Stored items from a collection:
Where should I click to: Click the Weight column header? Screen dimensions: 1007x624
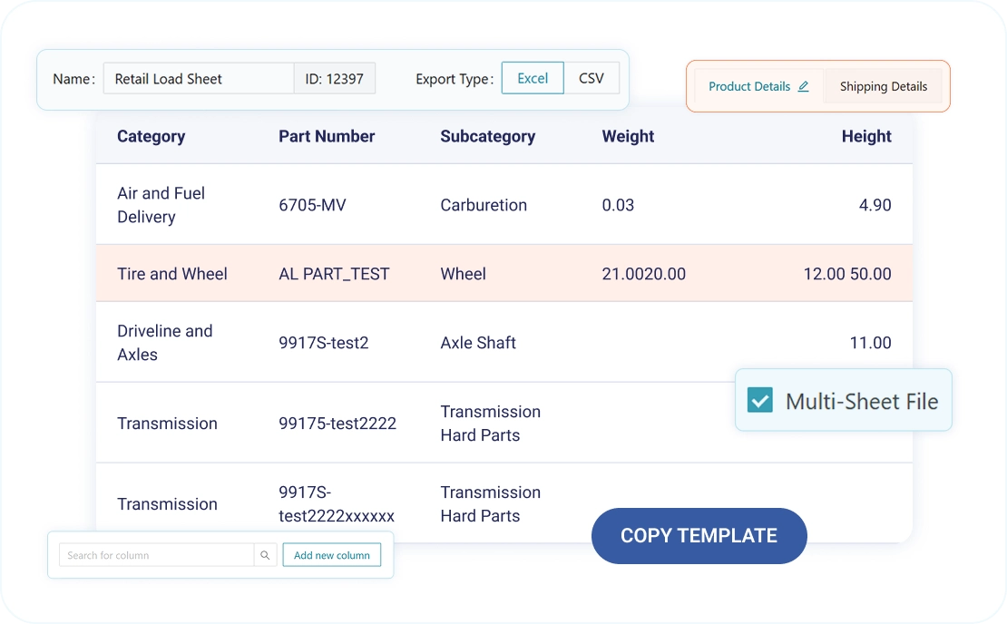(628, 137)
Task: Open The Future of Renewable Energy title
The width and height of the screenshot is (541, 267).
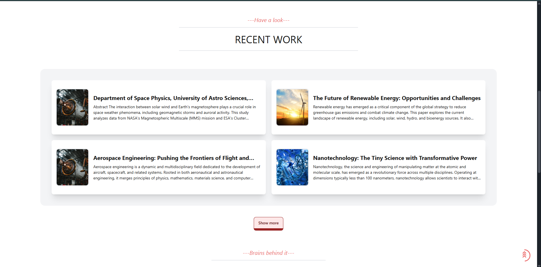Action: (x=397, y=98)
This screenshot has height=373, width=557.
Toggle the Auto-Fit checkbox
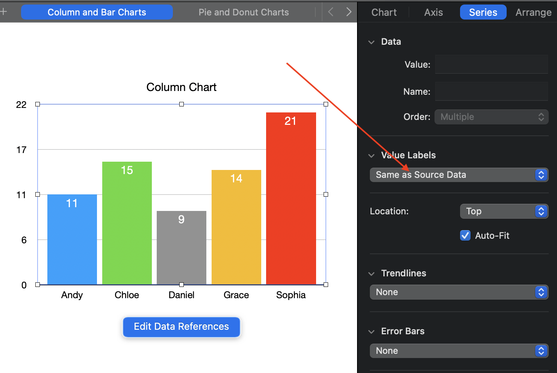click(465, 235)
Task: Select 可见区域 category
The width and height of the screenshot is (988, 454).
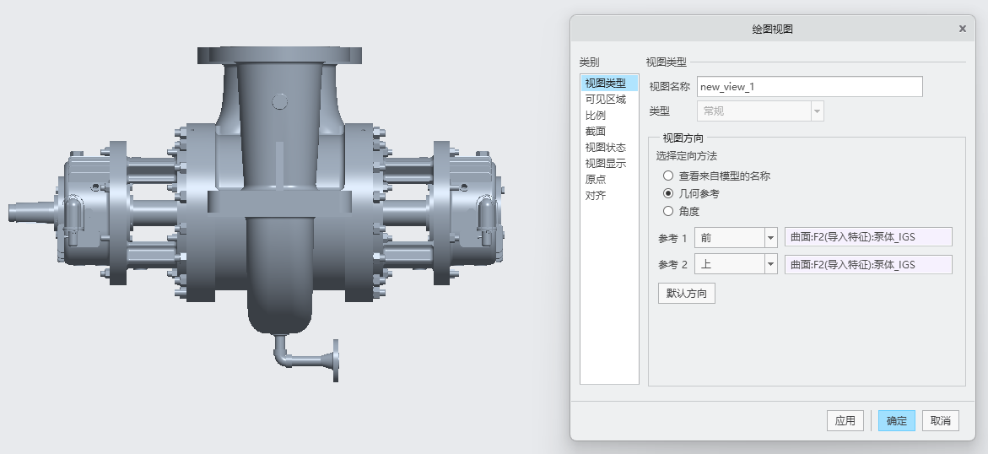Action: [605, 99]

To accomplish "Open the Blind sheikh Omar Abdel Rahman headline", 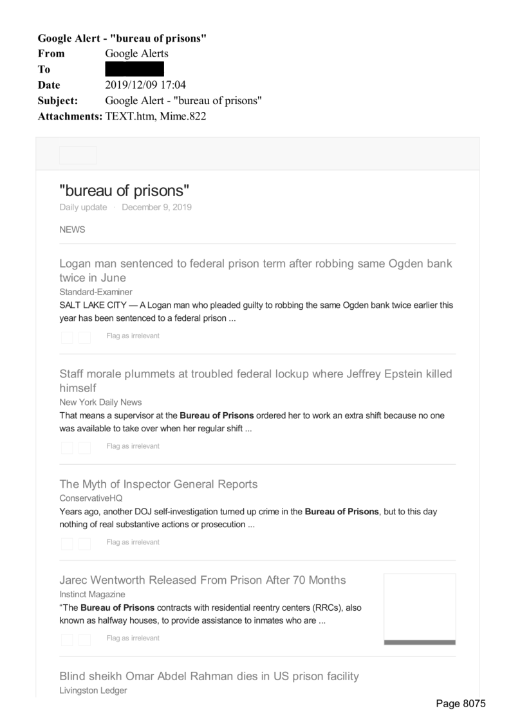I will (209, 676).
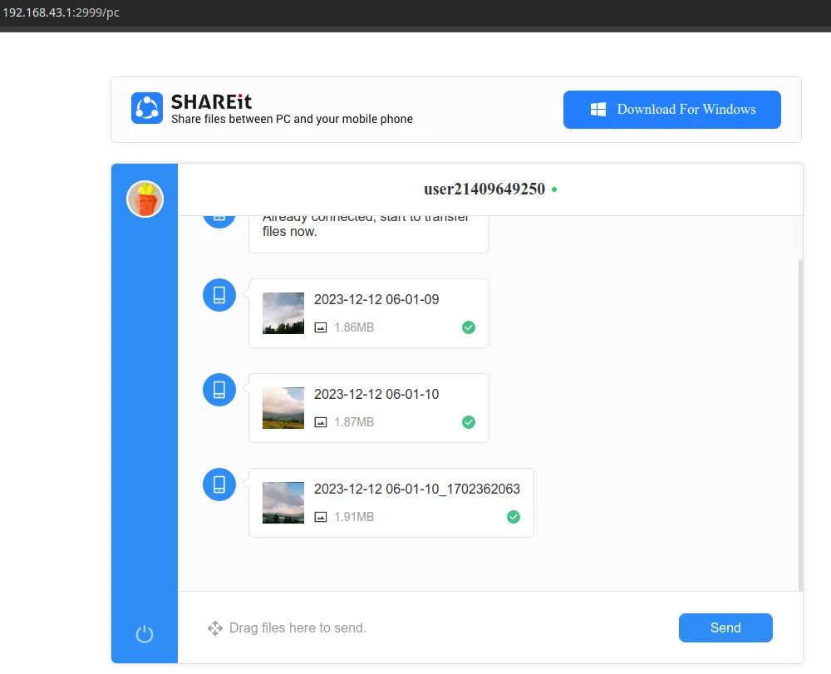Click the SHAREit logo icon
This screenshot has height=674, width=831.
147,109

→ WHAT YOU HAVE TO DO:
Each line of the entries where the string "Task" occurs should be shown.

→ RESPONSE TO THE EXERCISE:
Task: Open The Future of Renewable Energy title
Task: Select 可见区域 category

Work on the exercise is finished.